It is evident that {V_{\alpha}^{n}\subset V_{\alpha}^{n+1}}, and {V_{\alpha}^{n}} is open for {n\geq 2}. Hence, {\bigcup_{n=1}^{\infty}V_{\alpha}^{n}=\bigcup_{n=2}^{\infty}V_{\alpha}^{n}} is open, being the union of open sets. I claim that {(V_{\alpha}^{n},n)\subset U_{\alpha}}. Indeed, {V_{\alpha}^{1}\subset U_{\alpha}} by Lemma 1 identity (2). If {(V_{\alpha}^{n},n)\subset U_{\alpha}}, then

\displaystyle (V_{\alpha}^{n+1},n+1)=\left((V_{\alpha}^{n},n+1),n+1\right)\subset (V_{\alpha}^{n},n)

by Lemma 1 identity (3) and the definition of {V_{\alpha}^{n+1}}. Induction completes the proof of the claim. Since {V_{\alpha}^{n}\subset (V_{\alpha}^{n},n)}, we also obtain {V_{\alpha}^{n}\subset U_{\alpha}} for all {n}; whence, {V_{\alpha}\subset U_{\alpha}}.

I claim that {\bigcup V_{\alpha}=S}. It suffices to prove that {S\subset\bigcup V_{\alpha}}. For {x\in S}, the star {(x,1)\subset U_{\alpha}}, for some {\alpha}, by the star-refinement construction. Identity (1) in Lemma 1 implies that {x\in V_{\alpha}^{1}\subset V_{\alpha}}. Furthermore, I claim that for {x\in V_{\alpha}}, there exists {n>0} such that {(x,n)\subset V_{\alpha}}. Indeed, by definition of {V_{\alpha}}, there exists {n\geq 2} such that {x\in V_{\alpha}^{n-1}}. It follows from the definition of {V_{\alpha}^{n}} that {(x,n)\subset V_{\alpha}^{n}\subset V_{\alpha}}.
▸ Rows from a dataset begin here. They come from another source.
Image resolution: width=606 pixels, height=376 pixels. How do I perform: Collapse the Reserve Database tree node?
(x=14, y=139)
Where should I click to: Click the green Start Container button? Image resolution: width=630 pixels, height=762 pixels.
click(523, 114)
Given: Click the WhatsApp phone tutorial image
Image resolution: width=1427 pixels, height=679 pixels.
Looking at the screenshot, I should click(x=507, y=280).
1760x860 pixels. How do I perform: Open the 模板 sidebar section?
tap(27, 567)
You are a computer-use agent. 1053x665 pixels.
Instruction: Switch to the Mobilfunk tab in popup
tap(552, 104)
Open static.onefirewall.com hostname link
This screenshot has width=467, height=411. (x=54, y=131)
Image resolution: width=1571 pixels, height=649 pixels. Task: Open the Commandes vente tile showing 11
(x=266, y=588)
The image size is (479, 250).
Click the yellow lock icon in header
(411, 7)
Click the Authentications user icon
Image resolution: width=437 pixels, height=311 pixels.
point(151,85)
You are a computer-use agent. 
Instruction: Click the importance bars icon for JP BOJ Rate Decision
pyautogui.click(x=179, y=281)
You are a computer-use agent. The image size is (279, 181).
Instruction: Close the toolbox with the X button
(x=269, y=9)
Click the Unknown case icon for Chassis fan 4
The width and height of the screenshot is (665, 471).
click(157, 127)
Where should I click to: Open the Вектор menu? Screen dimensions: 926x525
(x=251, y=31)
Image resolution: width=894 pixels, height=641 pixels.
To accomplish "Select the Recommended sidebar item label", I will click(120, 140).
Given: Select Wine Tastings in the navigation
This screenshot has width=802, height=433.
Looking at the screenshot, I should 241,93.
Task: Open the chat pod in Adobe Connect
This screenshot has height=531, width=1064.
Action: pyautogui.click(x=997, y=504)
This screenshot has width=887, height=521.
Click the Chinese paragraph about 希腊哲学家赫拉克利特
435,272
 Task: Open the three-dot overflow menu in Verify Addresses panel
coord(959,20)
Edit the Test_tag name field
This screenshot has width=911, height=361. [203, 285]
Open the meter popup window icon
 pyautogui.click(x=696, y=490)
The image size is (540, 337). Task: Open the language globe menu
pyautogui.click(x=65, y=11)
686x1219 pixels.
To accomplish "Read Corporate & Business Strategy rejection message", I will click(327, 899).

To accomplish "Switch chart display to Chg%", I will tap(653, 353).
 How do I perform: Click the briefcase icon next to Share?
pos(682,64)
We define a transfinite sequence of closed sets {H_{n\alpha}} by

\displaystyle H_{n1}=(V_{1},-n),\indent H_{n\alpha}=\left(V_{\alpha}\setminus\bigcup_{\beta<\alpha}H_{n\beta},-n\right)

where we make use of the well ordering. The motivation for this definition is that we don’t want a set {U^{n}\in\mathcal{U}^{n}} to intersect both {H_{n\alpha}} and {H_{n\gamma}} when {\alpha\neq\gamma}. To see that we succeed, suppose that if {\gamma<\alpha} and {x\in U^{n}\cap H_{n\alpha}\neq\emptyset}. Then {U^{n}\subset (x,n)\subset V_{\alpha}\setminus\bigcup_{\beta<\alpha}H_{n\beta}}, which is disjoint from {H_{n\gamma}}.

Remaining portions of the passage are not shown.